Very often employees make firm-specific investments of their own. They expend
energy cultivating skills valuable to the organization, imbibe the organizational culture and
establish contacts within and outside the firm. Such investments are valuable only in the
context of the firm, in that, once the employee leaves the firm, much of the investment
declines in value. Employees know that if they make such firm-specific investments, they are
vulnerable because the firm can treat them badly without worrying that the employee will
seek employment elsewhere. So how should an organization encourage its employees to
invest in firm-specific skills in light of this possibility? They should do it by providing
incentives as part of their compensation.
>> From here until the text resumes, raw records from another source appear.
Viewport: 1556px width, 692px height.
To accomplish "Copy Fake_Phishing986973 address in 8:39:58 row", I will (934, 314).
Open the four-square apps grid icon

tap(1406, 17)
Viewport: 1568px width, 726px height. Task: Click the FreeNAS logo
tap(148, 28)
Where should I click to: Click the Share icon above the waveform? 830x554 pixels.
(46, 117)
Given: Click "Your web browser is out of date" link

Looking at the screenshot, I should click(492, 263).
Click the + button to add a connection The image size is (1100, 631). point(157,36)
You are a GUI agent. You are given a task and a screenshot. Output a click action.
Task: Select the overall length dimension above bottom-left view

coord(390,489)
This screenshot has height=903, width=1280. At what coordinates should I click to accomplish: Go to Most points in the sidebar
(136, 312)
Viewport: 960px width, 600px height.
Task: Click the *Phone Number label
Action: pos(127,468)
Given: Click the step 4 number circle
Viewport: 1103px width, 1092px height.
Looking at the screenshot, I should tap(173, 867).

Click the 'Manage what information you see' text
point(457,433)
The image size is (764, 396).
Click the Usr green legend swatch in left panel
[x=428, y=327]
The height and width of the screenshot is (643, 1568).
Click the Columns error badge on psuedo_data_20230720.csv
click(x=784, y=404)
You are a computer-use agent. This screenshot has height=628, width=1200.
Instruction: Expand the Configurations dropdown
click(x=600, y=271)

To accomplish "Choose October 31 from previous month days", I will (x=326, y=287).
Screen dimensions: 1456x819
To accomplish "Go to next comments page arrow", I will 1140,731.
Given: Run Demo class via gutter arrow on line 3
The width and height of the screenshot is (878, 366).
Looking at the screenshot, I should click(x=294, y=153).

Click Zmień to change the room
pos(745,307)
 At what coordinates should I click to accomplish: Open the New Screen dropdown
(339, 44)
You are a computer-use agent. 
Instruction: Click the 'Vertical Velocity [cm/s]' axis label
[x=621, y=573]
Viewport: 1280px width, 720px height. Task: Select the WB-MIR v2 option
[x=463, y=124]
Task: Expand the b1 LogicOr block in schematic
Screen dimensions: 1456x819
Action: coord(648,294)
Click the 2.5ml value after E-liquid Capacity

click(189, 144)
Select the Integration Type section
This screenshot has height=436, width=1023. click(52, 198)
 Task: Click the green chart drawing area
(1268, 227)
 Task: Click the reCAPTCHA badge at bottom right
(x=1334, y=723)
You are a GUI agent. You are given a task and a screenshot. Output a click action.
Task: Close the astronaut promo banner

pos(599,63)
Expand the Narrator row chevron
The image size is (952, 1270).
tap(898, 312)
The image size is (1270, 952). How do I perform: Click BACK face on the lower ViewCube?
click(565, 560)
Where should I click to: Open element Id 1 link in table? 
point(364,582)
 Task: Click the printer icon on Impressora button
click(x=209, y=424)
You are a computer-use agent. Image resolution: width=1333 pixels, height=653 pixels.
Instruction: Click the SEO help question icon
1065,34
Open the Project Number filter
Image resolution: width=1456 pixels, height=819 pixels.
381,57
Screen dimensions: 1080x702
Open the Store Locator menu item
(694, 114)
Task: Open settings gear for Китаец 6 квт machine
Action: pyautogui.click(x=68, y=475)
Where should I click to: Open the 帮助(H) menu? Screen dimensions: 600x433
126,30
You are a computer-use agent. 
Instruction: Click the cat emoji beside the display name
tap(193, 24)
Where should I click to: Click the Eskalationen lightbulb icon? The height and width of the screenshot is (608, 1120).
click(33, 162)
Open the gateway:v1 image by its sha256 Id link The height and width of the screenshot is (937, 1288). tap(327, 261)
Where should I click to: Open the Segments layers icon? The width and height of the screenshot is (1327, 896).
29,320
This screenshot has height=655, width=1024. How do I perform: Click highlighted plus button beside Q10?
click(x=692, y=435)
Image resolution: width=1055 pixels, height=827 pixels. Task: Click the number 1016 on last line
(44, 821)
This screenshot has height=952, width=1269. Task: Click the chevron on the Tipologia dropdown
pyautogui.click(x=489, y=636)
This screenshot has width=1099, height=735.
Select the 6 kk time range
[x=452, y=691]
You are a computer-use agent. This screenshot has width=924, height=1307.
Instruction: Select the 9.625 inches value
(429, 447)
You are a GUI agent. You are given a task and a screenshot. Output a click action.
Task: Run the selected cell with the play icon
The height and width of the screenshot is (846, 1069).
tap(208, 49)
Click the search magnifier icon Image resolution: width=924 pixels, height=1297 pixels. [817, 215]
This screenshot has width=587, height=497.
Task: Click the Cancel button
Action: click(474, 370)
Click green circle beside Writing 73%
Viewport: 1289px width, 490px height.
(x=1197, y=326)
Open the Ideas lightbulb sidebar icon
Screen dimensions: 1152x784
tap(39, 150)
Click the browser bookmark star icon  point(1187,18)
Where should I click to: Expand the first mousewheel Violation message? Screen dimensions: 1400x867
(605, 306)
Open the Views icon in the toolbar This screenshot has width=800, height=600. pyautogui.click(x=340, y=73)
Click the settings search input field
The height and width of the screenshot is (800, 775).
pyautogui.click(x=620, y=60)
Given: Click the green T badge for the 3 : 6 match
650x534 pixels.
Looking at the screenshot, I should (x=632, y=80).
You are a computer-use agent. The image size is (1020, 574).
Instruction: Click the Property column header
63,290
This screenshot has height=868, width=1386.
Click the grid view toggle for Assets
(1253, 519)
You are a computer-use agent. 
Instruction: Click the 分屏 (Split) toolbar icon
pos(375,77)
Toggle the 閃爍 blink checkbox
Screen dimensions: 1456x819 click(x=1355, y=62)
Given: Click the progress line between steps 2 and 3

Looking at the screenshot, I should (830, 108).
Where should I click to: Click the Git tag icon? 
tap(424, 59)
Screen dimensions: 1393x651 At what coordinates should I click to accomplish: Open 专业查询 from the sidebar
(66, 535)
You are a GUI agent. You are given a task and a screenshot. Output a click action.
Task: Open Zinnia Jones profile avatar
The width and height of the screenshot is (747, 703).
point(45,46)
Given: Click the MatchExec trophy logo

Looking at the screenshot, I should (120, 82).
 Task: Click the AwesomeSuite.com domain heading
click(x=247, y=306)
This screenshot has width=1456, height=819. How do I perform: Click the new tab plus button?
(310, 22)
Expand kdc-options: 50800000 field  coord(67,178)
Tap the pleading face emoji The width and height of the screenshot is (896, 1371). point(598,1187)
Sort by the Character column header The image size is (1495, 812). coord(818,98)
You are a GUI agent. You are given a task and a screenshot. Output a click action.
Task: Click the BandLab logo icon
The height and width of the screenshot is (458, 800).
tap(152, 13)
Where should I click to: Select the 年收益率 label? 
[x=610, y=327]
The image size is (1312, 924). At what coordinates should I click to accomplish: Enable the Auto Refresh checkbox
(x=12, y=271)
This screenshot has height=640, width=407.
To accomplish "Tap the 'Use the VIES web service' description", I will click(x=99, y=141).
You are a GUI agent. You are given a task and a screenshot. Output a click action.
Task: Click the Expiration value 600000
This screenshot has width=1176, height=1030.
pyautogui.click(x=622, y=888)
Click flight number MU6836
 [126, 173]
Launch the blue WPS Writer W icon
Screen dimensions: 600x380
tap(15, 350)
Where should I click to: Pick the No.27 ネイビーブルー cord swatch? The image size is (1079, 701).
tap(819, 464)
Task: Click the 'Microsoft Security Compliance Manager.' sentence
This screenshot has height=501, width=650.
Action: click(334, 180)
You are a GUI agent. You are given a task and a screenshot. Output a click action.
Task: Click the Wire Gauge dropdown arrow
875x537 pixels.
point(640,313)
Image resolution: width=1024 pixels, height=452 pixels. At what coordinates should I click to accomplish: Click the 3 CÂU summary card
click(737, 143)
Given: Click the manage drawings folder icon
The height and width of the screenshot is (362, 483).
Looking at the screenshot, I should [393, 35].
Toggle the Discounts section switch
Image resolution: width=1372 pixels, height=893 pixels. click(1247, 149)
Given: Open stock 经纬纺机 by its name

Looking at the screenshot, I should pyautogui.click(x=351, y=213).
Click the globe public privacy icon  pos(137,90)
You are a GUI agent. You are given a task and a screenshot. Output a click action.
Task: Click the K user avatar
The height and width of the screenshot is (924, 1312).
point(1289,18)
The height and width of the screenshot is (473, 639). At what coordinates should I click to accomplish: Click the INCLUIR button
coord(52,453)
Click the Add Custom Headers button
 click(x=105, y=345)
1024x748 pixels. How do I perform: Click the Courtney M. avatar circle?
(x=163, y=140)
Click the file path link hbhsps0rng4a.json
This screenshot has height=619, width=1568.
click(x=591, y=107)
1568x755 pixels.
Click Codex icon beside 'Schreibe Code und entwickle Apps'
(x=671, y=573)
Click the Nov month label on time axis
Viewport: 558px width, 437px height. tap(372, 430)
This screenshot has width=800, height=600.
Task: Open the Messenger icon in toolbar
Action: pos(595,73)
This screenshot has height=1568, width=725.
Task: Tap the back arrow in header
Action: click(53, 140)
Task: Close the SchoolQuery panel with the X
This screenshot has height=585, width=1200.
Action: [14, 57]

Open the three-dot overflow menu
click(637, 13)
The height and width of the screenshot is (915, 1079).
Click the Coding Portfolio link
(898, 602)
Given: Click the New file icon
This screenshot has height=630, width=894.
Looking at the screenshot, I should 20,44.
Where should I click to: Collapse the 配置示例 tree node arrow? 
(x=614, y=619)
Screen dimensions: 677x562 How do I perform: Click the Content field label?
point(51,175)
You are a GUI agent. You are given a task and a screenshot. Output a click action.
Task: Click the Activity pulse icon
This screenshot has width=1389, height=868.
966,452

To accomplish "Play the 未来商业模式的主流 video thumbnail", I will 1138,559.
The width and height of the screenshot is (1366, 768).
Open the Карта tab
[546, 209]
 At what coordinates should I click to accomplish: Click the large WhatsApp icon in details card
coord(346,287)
While the previous paragraph talked about providing incentives for individuals to
invest in firm-specific skills, there is also the fact that groups of employees make firm-
specific investments. Very often, it is the tacit collective knowledge of these groups of
employees that give the firm valuable costly-to-imitate capabilities. The firm’s compensation
policy must encourage such collective firm-specific investment.
Compensation practices must also take into account the importance of flexibility.
Employees must be encouraged to engage in activities that allow the firm to be flexible in
order to take advantage of opportunities.